The main move has to come from the established state—the state of Israel—because that is more powerful than the weak, ailing semi-state of Palestine, struggling to become a state as soon as possible, with still a lower population if you take out Gaza for the moment. That can be done. I believe sincerely that it will be done. Israel is a wonderful country with a wonderful people but it has a lousy Government. This is the tragedy of the moment. They are not so much a lousy Government on internal matters—although there are some people in Israel on low incomes who complain about the economic situation there as well; so that shows it is a normal country—but the leaders and the foreign policy, in the need to seek reconciliation and friendship with the Palestinians, do not make the necessary moves.

Israel’s leaders must remove the poison of the settlements. I am very glad that the pro-Israeli speakers in this debate—the noble Lords, Lord Mitchell, Lord Turnberg and Lord Leigh, who is not here now—have referred to that as well. That must be dealt with; otherwise, there will be no movement. Israel is quite rightly an unbeatable state militarily. It has to be to protect its own citizens. But once you are the unbeatable military state, you have the strength to negotiate with the weaker partner and offer concessions. That is the solemn truth facing the Israeli leaders. Are they capable of facing up to it? Will they reach for the challenge as de Klerk and Mandela did in South Africa?

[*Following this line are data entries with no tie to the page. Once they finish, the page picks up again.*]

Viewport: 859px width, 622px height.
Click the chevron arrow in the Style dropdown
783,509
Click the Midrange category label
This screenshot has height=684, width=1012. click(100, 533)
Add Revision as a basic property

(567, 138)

There should not be another comparison between South Africa and Israel-Palestine but there is, and this is my final comment. The Israeli settlement policy started by Sharon as Housing Minister, was a fatal, big mistake and lots of Israelis are upset about it and say so in Haaretz and B’Tselem and all those other very virtuous groups and newspapers in Israel that speak the truth about that country and its future survival and existence. Together they must now reach for the first step to accommodate the Palestinians by saying that the settlements will be removed, or, if some stay, they will be negotiated in free negotiations between the two. The Palestinians cannot respond as the weaker partner unless Israeli leaders do that. I do not think Mr Lieberman is capable of it; I am not sure about Netanyahu. I have my severe doubts. I do not think he is really, but there are others in that coalition grouping in Israel who are capable of these things. It is increasingly what the Israeli people know in their heart of hearts.

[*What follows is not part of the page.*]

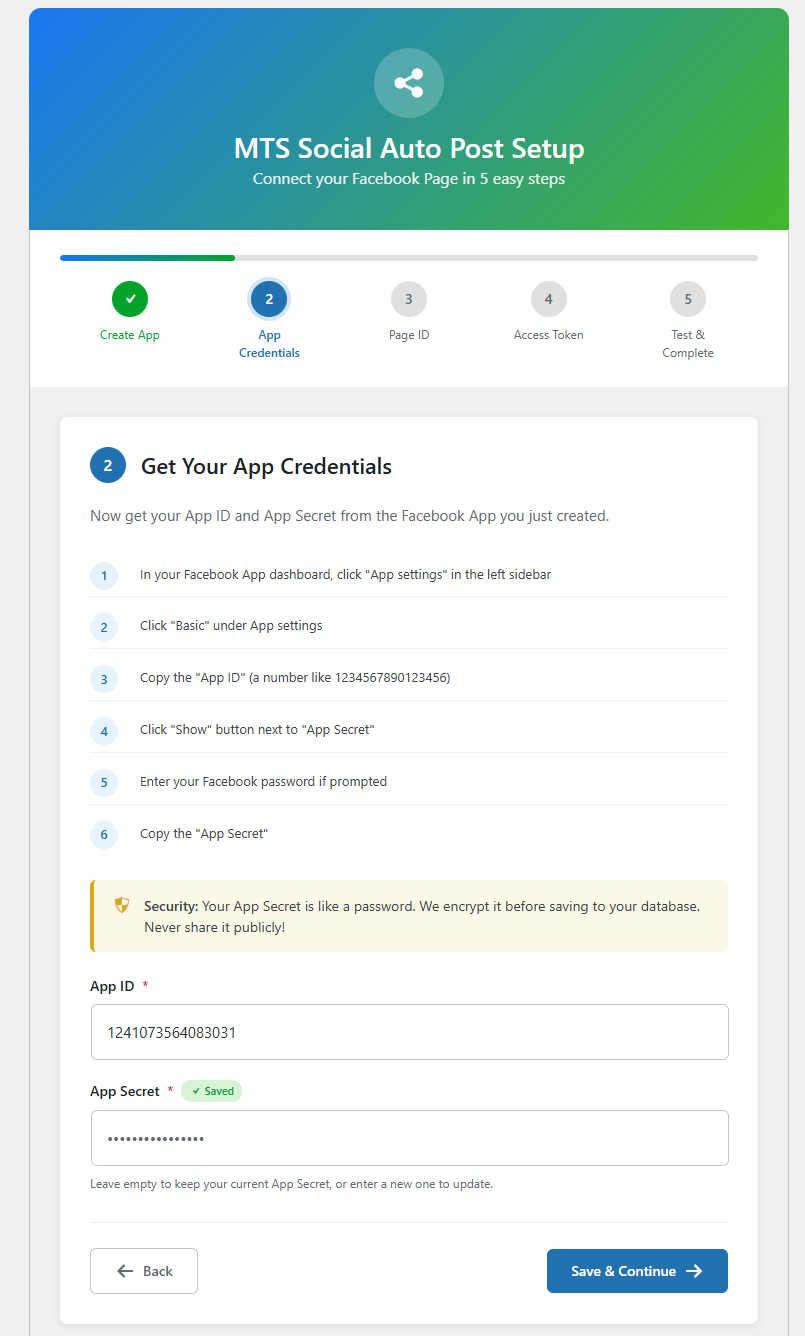Click the yellow security warning box
This screenshot has width=805, height=1336.
[x=408, y=917]
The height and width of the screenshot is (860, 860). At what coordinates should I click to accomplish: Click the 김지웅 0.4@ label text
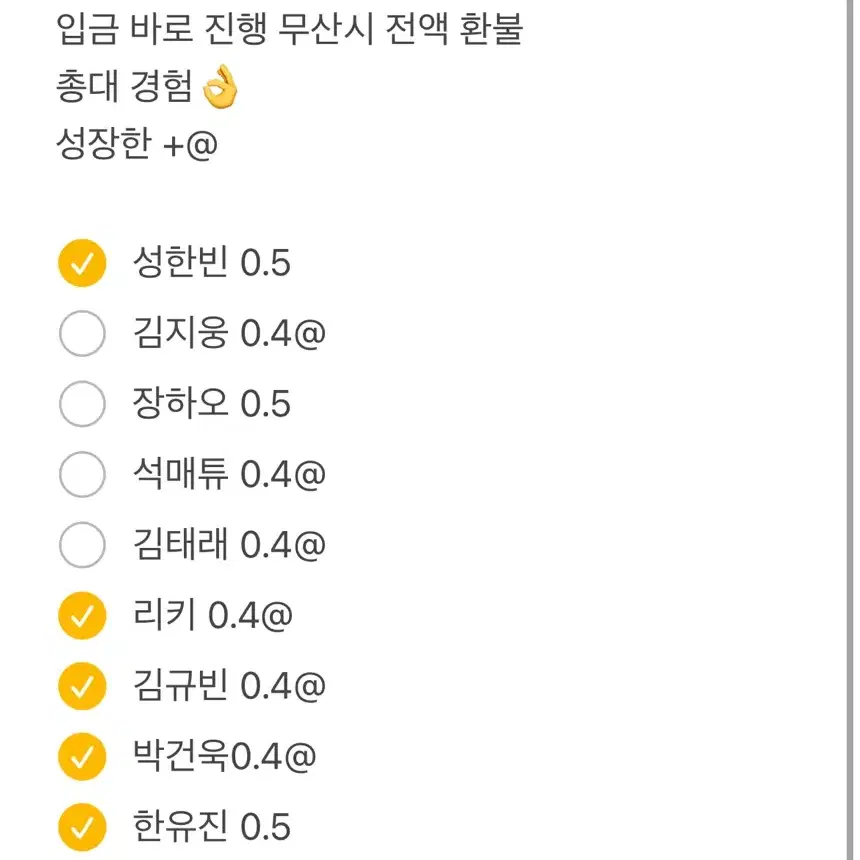pos(229,333)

In an article I wrote six months ago for the English language quarterly newspaper in Berlin, the Jewish Voice From Germany, I paid tribute to the unique, magisterial contribution of the Jewish community to the welfare and the social, economic and financial development of this country. It is a very small community—only 300,000-plus people now, much smaller than our Muslim population coming from all different countries—but because it did that, it is revered and respected and so will the Israeli Government leaders be revered and respected if they come together with the Palestinians. It can be done, and once they do shake hands and become friends, the two dynamic territories working together to create a near east common market, that transformation will be much quicker than anybody here can imagine.